= Beginning of Section =

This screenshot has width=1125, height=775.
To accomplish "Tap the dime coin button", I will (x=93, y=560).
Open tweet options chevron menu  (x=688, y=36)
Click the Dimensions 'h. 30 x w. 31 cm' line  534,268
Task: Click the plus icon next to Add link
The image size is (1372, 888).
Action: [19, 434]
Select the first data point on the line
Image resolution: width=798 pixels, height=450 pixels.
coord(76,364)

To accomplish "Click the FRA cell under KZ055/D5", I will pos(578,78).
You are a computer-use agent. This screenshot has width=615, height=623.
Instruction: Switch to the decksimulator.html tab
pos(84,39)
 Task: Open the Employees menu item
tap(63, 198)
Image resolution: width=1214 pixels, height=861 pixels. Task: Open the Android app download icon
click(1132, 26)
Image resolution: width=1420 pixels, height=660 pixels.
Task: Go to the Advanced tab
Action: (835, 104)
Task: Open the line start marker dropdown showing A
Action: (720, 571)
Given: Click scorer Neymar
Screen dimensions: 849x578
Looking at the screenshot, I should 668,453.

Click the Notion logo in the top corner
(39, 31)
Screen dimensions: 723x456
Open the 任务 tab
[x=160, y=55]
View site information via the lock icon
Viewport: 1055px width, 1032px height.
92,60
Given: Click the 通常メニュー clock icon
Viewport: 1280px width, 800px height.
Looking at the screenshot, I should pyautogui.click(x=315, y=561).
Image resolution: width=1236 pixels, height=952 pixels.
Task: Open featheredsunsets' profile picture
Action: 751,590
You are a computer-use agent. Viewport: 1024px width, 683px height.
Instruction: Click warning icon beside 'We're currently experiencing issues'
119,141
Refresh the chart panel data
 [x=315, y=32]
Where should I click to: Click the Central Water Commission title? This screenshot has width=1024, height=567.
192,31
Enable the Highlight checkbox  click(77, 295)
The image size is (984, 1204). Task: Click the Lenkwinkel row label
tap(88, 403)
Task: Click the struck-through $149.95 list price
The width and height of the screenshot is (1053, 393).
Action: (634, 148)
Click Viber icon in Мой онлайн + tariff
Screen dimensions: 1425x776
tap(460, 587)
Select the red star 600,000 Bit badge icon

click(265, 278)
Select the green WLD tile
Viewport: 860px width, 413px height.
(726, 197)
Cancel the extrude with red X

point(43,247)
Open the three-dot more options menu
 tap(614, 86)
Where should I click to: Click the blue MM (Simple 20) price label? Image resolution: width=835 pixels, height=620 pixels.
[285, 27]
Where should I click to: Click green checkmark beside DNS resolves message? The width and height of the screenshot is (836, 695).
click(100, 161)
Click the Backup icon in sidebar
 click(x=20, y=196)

= End of Section =

Problem description: Within the material above, copy exactly the lines from the line that holds "Click the Notion logo in the top corner" up to and including the line that holds "Given: Click the 通常メニュー clock icon".

Problem solution:
Click the Notion logo in the top corner
(39, 31)
Screen dimensions: 723x456
Open the 任务 tab
[x=160, y=55]
View site information via the lock icon
Viewport: 1055px width, 1032px height.
92,60
Given: Click the 通常メニュー clock icon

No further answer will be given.